- [Schriftliche Aufgabe 1]: Formatiere die Einträge von der Zeile mit „Task: Select Require authentication“ bis einschließlich der Zeile mit „Action: click(27, 479)“ als zweispaltige CSV mit den Spalten „Anweisung“ und „Antwort“. Lege dabei eine Datenzeile pro Anweisung an, setze jedes Feld in Anführungszeichen, ersetze Zeilenumbrüche durch Leerzeichen und lass die Bilder weg.

- [Seitenauszug]:

== == ==

Deutsch-Französischer Ministerrat: Deutsche Organisation

Der Deutsch-Französische Ministerrat (französisch ministres franco-allemand) ist eine ursprünglich halbjährliche Zusammenkunft des deutschen Bundeskabinetts mit dem französischen Kabinett.

Geschichte

Der Schaffung des gemeinsamen Ministerrates gingen einige Jahrzehnte der Deutsch-Französischen Freundschaft voraus, bei der sich die Staatsoberhäupter von Deutschland und Frankreich eng politisch abgestimmt haben. Schon die ersten Kooperationen zwischen Präsident Charles de Gaulle und Bundeskanzler Konrad Adenauer bei der Westintegration führten zur Fixierung im deutsch-französischen Freundschaftsvertrag von 1963, der regelmäßige Konsultationen in wichtigen Fragen der Außen-, Sicherheits-, Jugend- und Kulturpolitik sicherstellen sollte. Schon in diesem Élysée-Vertrag wurde die Schaffung des Deutsch-Französische Jugendwerk – DFJW (Office franco-allemand pour la jeunesse – OFAJ) als erste gemeinsame Institution beschlossen.

== == ==

- [Vorliegende Angaben]:

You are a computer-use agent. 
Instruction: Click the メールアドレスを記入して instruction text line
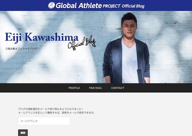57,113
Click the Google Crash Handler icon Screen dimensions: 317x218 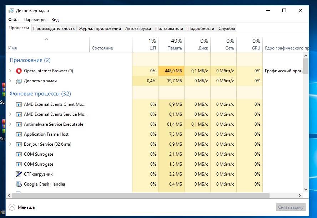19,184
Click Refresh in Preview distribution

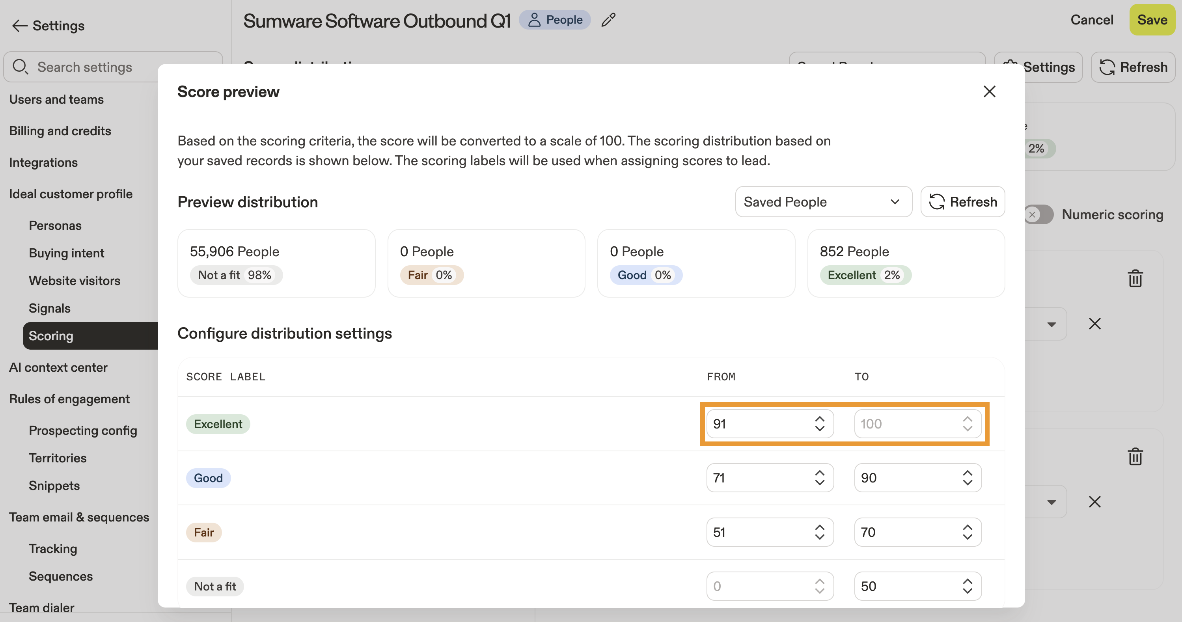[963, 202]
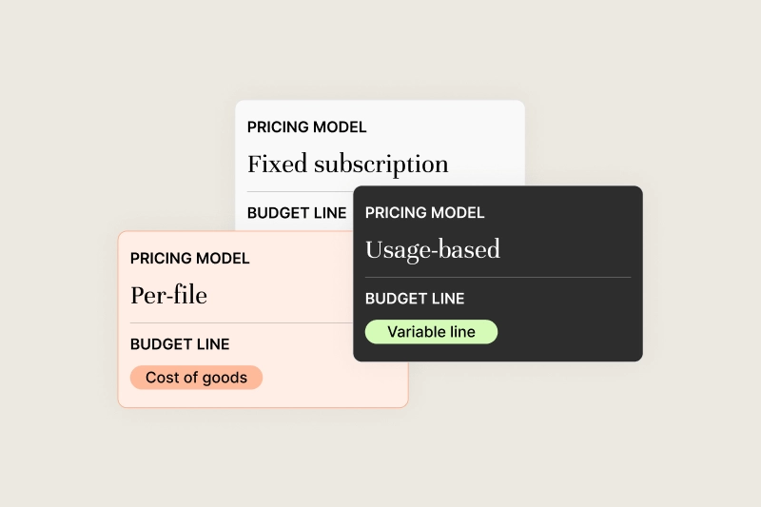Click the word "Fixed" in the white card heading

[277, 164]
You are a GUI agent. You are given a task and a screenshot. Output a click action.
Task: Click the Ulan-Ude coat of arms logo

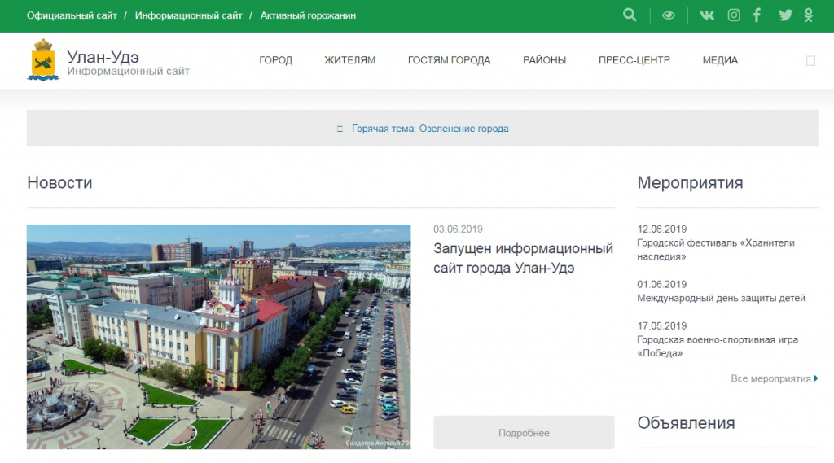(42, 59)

== == ==

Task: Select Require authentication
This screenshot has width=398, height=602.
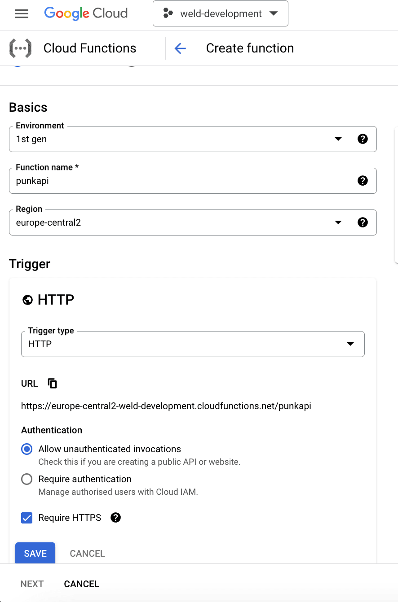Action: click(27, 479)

== == ==

- [Schriftliche Aufgabe 2]: Tippe aus dem Text über den Deutsch-Französischen Ministerrat die Passage von „Deutsch-Französischer Ministerrat: Deutsche“ bis einschließlich „dem französischen Kabinett.“ wortgetreu ab.

- [Korrekte Ausgabe 1]:
Anweisung,Antwort
"Task: Select Require authentication This screenshot has width=398, height=602.","Action: click(27, 479)"

- [Korrekte Ausgabe 2]:
Deutsch-Französischer Ministerrat: Deutsche Organisation

Der Deutsch-Französische Ministerrat (französisch ministres franco-allemand) ist eine ursprünglich halbjährliche Zusammenkunft des deutschen Bundeskabinetts mit dem französischen Kabinett.